* _WORK REQUIRED_:
Convert the records, from the start through the line containing "Screen dimensions: 640x380", into a two-column CSV headed instruction and response, with one row per record holding its text and its answer. Put each value in one quoted field, replace any line breaks with spaces, and omit the pictures.

* _DATA ENTRIES_:
* * *

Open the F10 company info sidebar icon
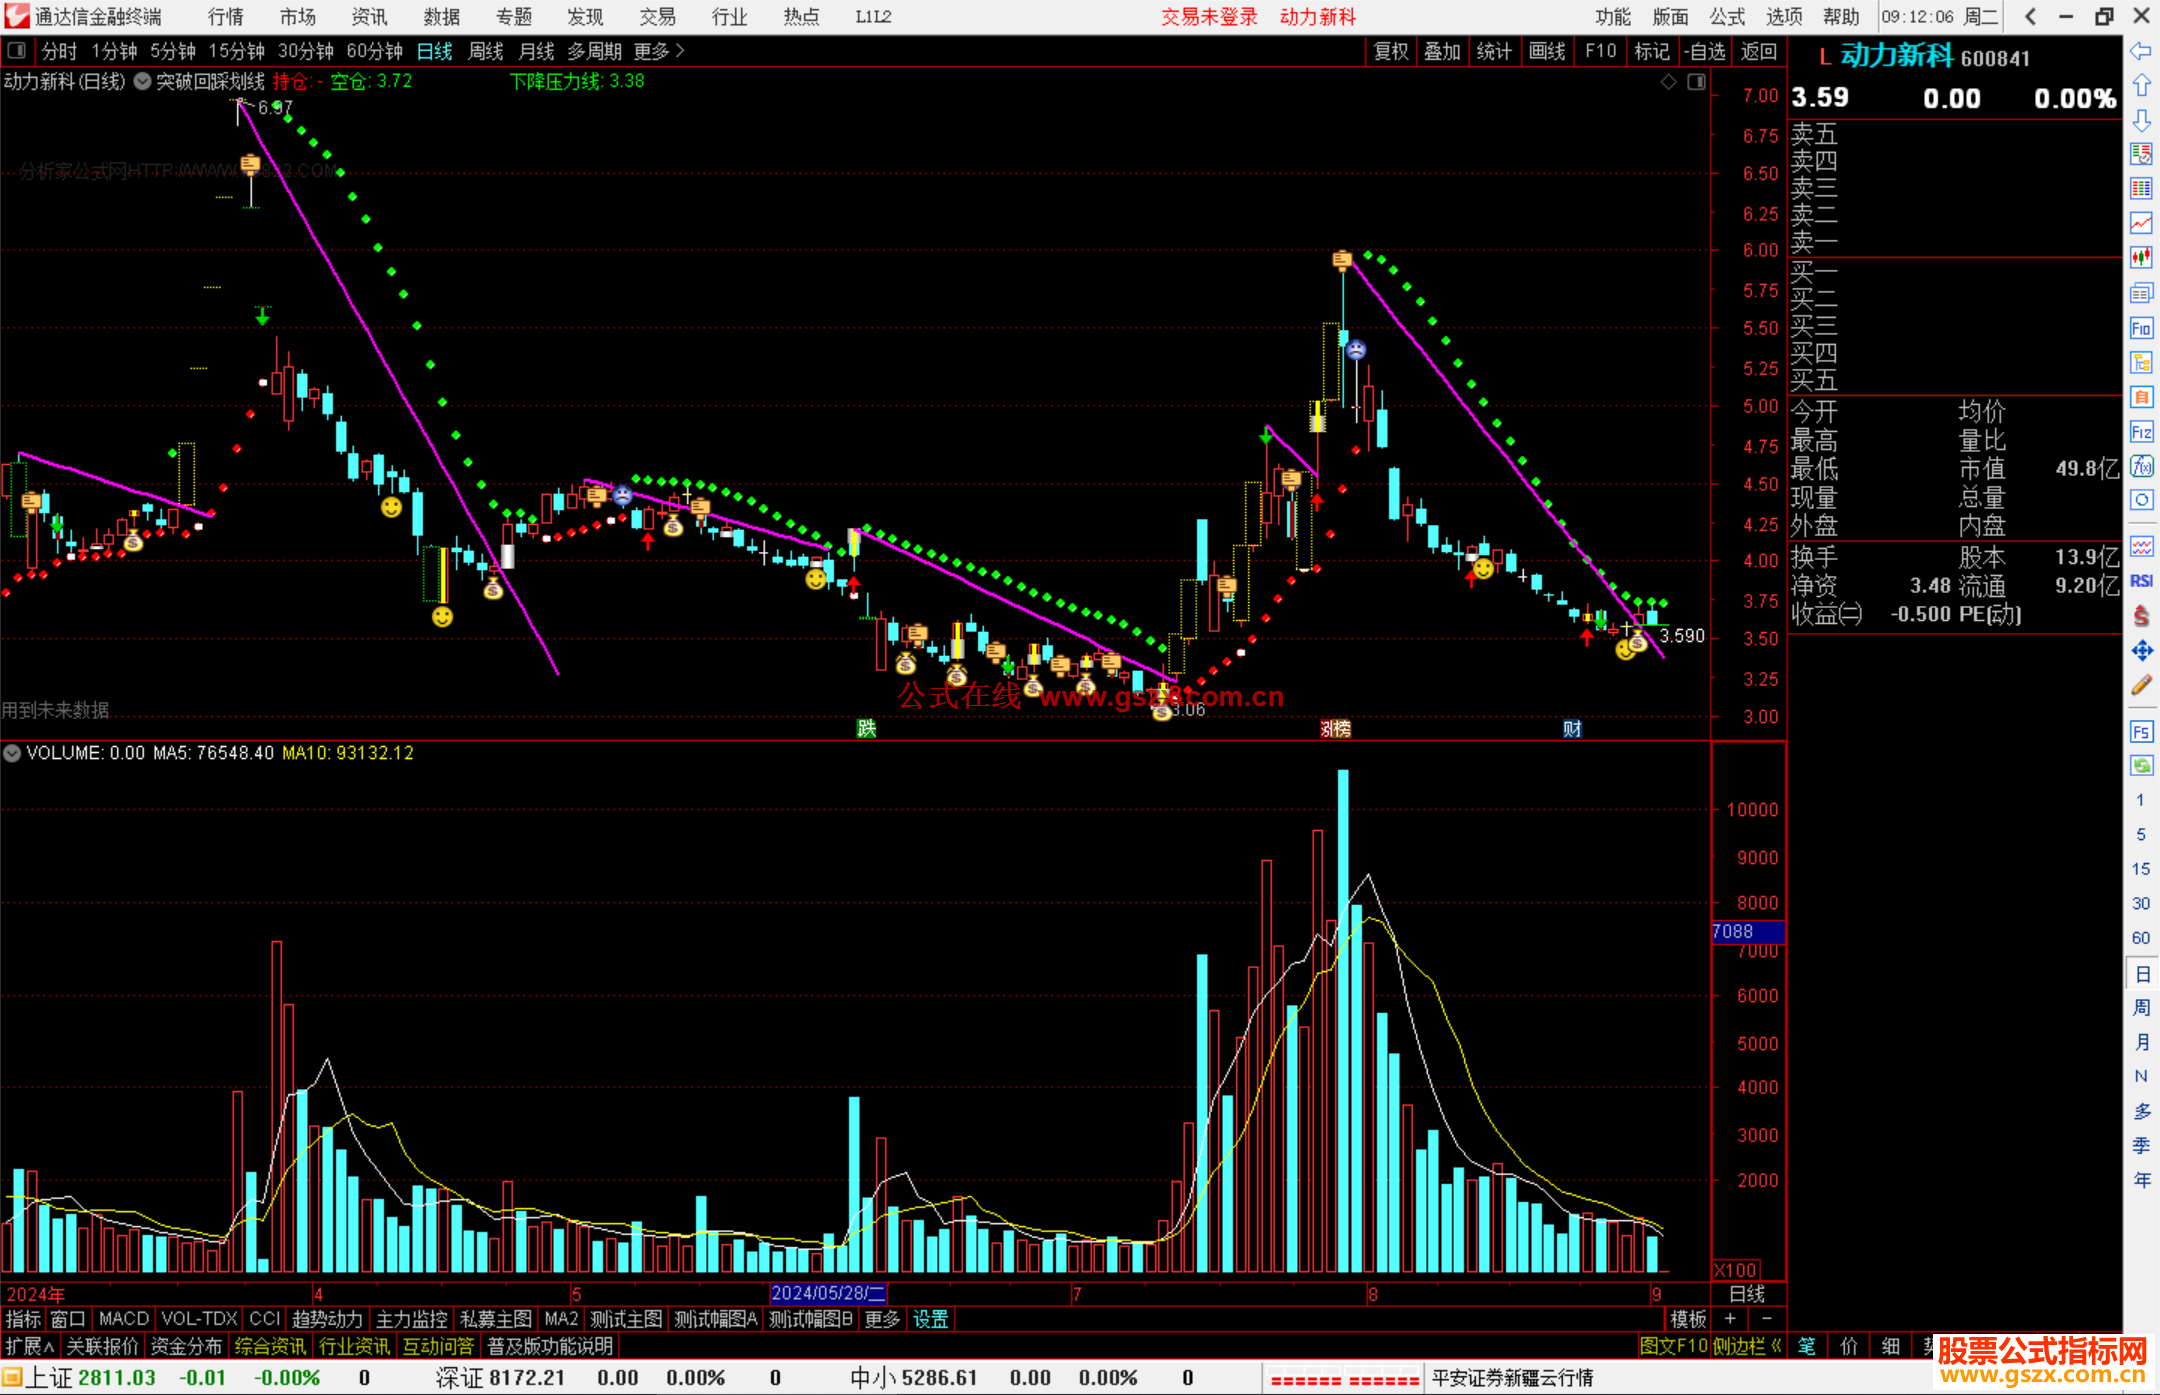 tap(2141, 328)
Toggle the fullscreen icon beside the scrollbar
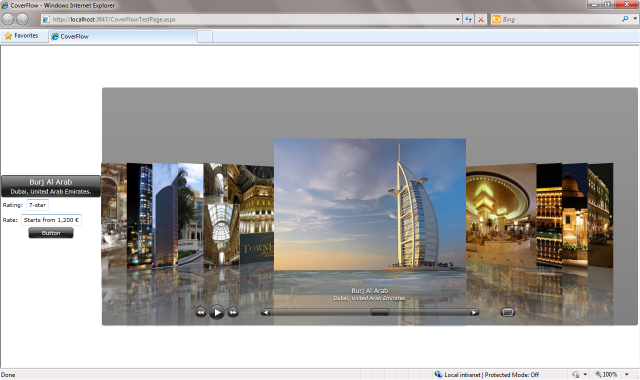Screen dimensions: 640x380 click(x=507, y=312)
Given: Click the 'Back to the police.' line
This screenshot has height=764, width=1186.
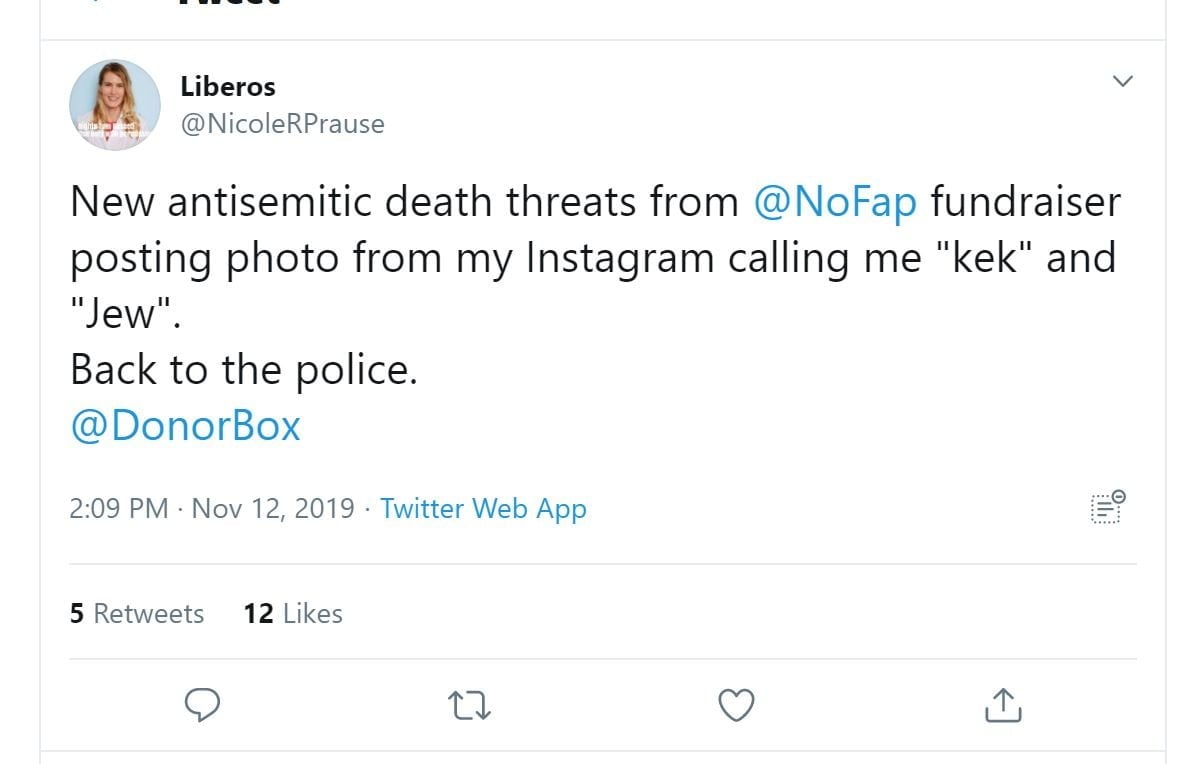Looking at the screenshot, I should pos(243,371).
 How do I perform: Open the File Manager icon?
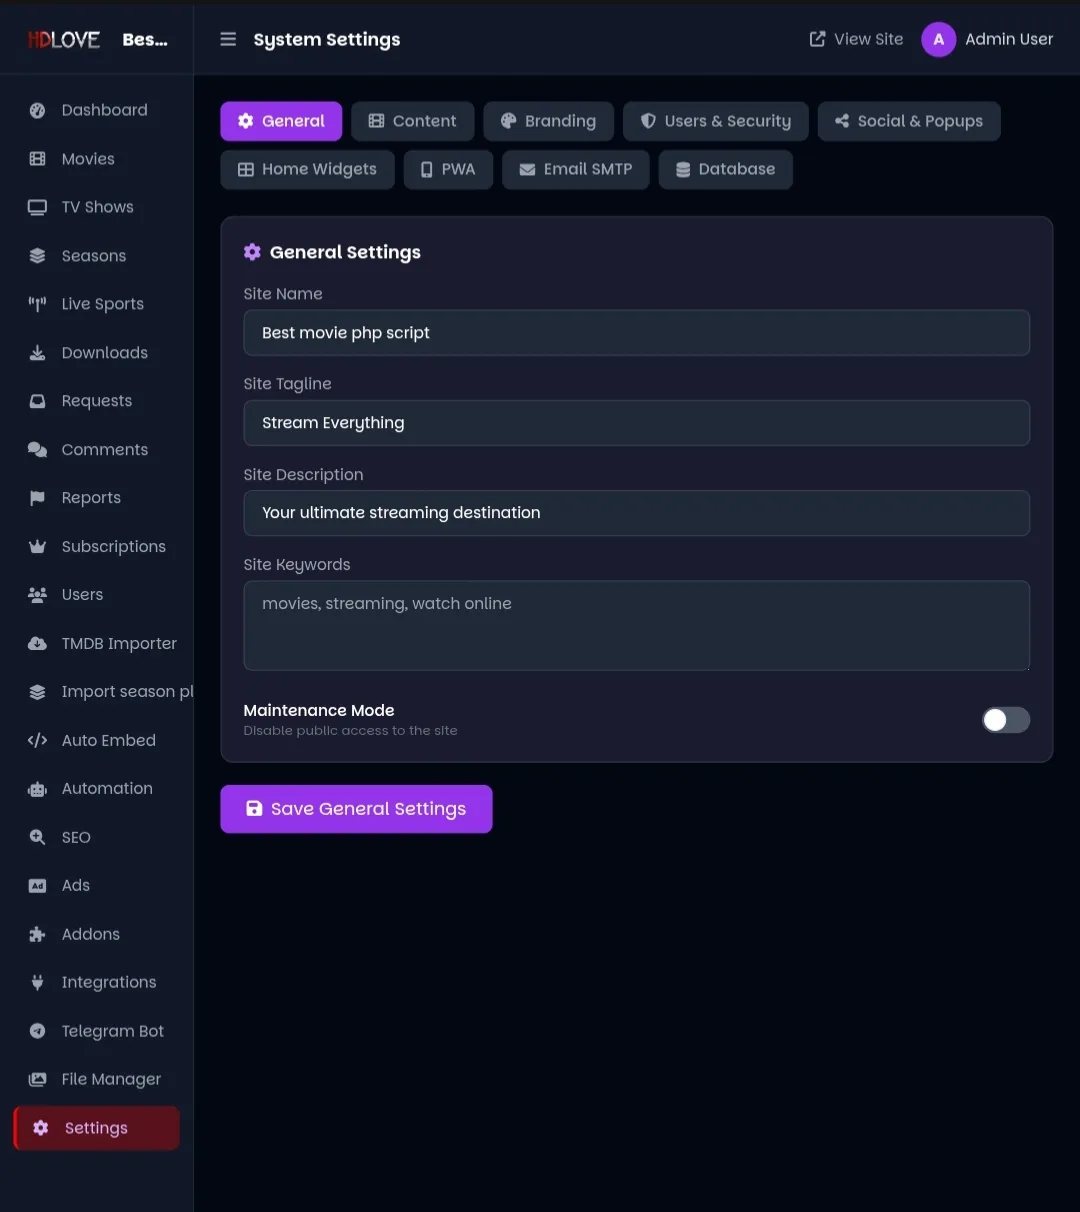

* * *

* _SOLUTION FOR THIS TASK_:
instruction,response
"Open the F10 company info sidebar icon","tap(2141, 328)"
"Toggle the fullscreen icon beside the scrollbar","Screen dimensions: 640x380 click(x=507, y=312)"